UMass Machine Learning and Friends Lunch | Main / Social Data Biases Methodological Pitfalls And Social Good Applications

Bio: Alexandra Olteanu is a computational social science and social computing researcher. Currently, she is a Postdoctoral Researcher in the Fairness, Accountability, Transparency and Ethics (FATE) Group at Microsoft Research Montréal (though she sits with Microsoft Research NYC). Prior to joining the FATE group, she was a Social Good Fellow at the IBM T.J. Watson Research Center, NY. She is interested in how data and methodological limitations delimit what we can learn from online social traces, and how we can make the systems that leverage such data safer, fairer, and generally less biased. The problems she tackles are often motivated by existing societal challenges such as hate speech, racial discrimination, climate change, and disaster relief. Her work has won two best paper awards (WISE 2014, Eurosys' SNS workshop 2012), and has been featured in the UN OCHA's "World Humanitarian Data and Trends" and in popular media outlets, including The Washington Post, VentureBeat, and ZDNet. More recently, she co-authored a survey of biases and methodological pitfalls when working with online social data, and has been co-organizing several tutorials on the topic at a variety of major data mining, and web and social media conferences, including ICWSM, KDD, WSDM, WWW, and SDM. She has also served on the program committees of the main social media and web conferences, including ICWSM, WWW, WebSci, CIKM, and SIGIR, on the steering committee of the new ACM Conference on Fairness, Accountability, and Transparency (FAT*), and as the Tutorial Co-chair for ICWSM 2018 and FAT* 2018. Alexandra holds a PhD (2016) from École Polytechnique Fédérale de Lausanne (EPFL), Switzerland. She draws her experience from academic institutions and research labs across 5 different countries.

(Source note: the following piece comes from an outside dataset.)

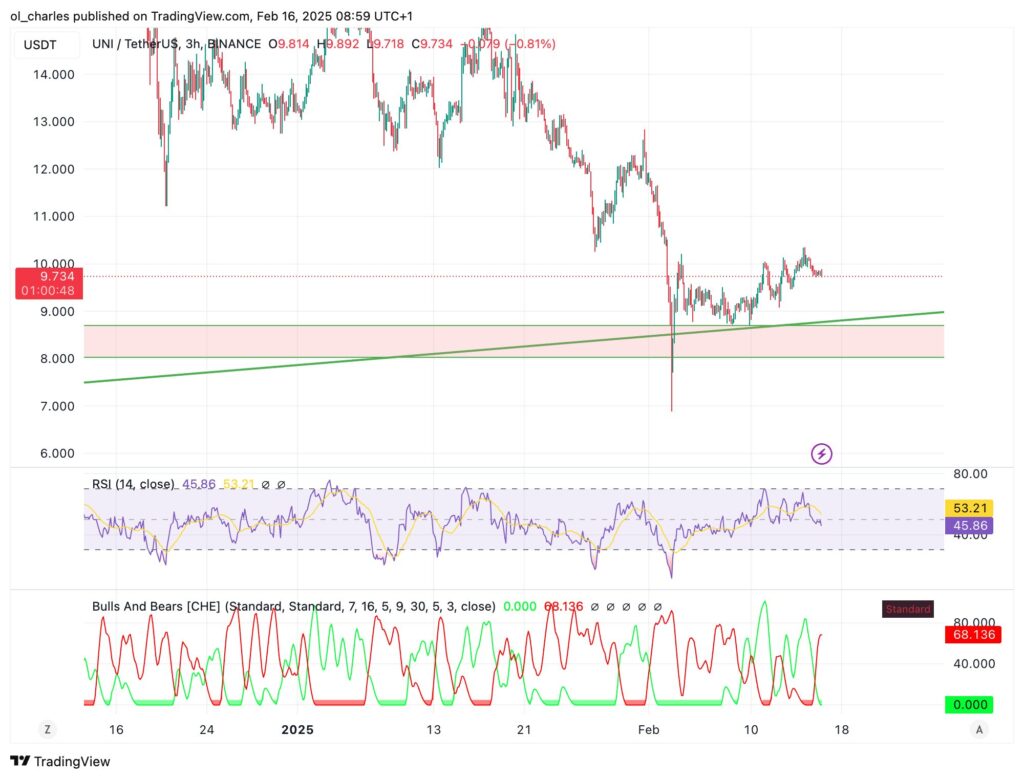Viewport: 1024px width, 779px height.
Task: Open settings via the first ∅ icon on Bulls And Bears
Action: 594,606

Abstract: Data-driven computational systems and studies already make assessments about the physical or mental health of individuals, or about their personality or political views, in order to drive policies, to change behaviors, to shape products and services, and for automated decision making. An important source of data for many of these systems are the ever-growing datasets of online user traces, which promise to offer captivating insights into human phenomena. Alas, some of these systems and studies conjecture that such social datasets are adequate, often as-is, for the problem at hand, with little or no scrutiny. Yet, this is rarely the case.

In this talk, we will challenge such adequacy assumptions, and cover several types of biases and limits that surface when leveraging social datasets, related to both the characteristics of these datasets, as well as of the methods for acquiring and analyzing them. I will focus on identifying, quantifying, or minimizing such risks. Understanding these risks is particularly important when tackling significant societal challenges, where the dichotomy between maximizing benefits and minimizing risks is often more palpable. Thus, I will ground our discussion in several social good applications, such as humanitarian crises, news coverage of climate change, minority issues and advocacy, hate speech, and health. I will also overview domain specific insights to showcase the potential benefits of such applications.